(Ottawa) Le Conseil de sécurité de l’ONU a donné son sceau d’approbation lundi à l’envoi d’une mission multinationale de maintien de la paix en Haïti. Chapeautée par le Kenya, la mission aura pour objectif de mettre fin aux violences qui font rage au pays et d’ouvrir la voie à la tenue d’élections.

Le Conseil de sécurité des Nations unies a avalisé à 13 voix sur 15 – la Chine et la Russie se sont abstenues – la résolution corédigée par les États-Unis et l’Équateur, qui prévoit l’envoi de 1000 agents de sécurité venant du Kenya.
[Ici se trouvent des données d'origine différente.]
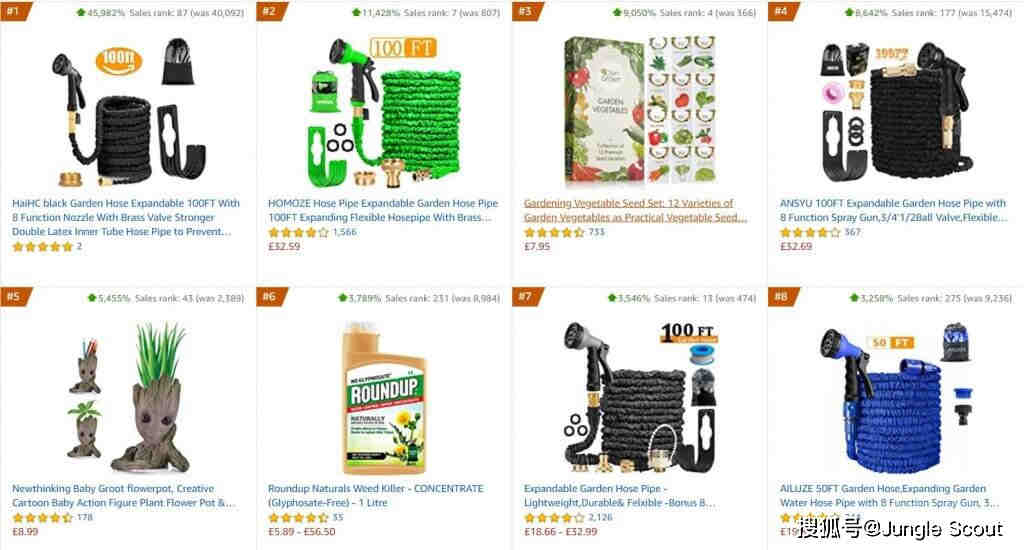1024x550 pixels.
Task: Open Newthinking Baby Groot flowerpot title
Action: click(123, 496)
Elle autorise la force pour un an, avec un réexamen au bout de neuf mois.

La résolution, qui généralise aussi l’embargo sur les armes légères à destination d’Haïti, vient jeter les bases d’une mission fondée sur les « opérations antigangs », vise « la protection des femmes et des enfants » et la « prévention de la violence sexuelle et fondée sur le genre », a cité le représentant de Washington à la table.

Son adoption représente « une lueur d’espoir » pour le peuple qui « subit depuis trop longtemps les conséquences d’une situation politique, socio-économique, sécuritaire et humanitaire difficile », a salué le ministre haïtien des Affaires étrangères, Jean Victor Généus, à la table du Conseil de sécurité, lundi.

« Je note avec satisfaction que la résolution insiste sur l’importance, pour les États participant à la mission, d’assurer le plus haut niveau de transparence en ce qui concerne le comportement disciplinaire des membres de leurs contingents », a-t-il ajouté.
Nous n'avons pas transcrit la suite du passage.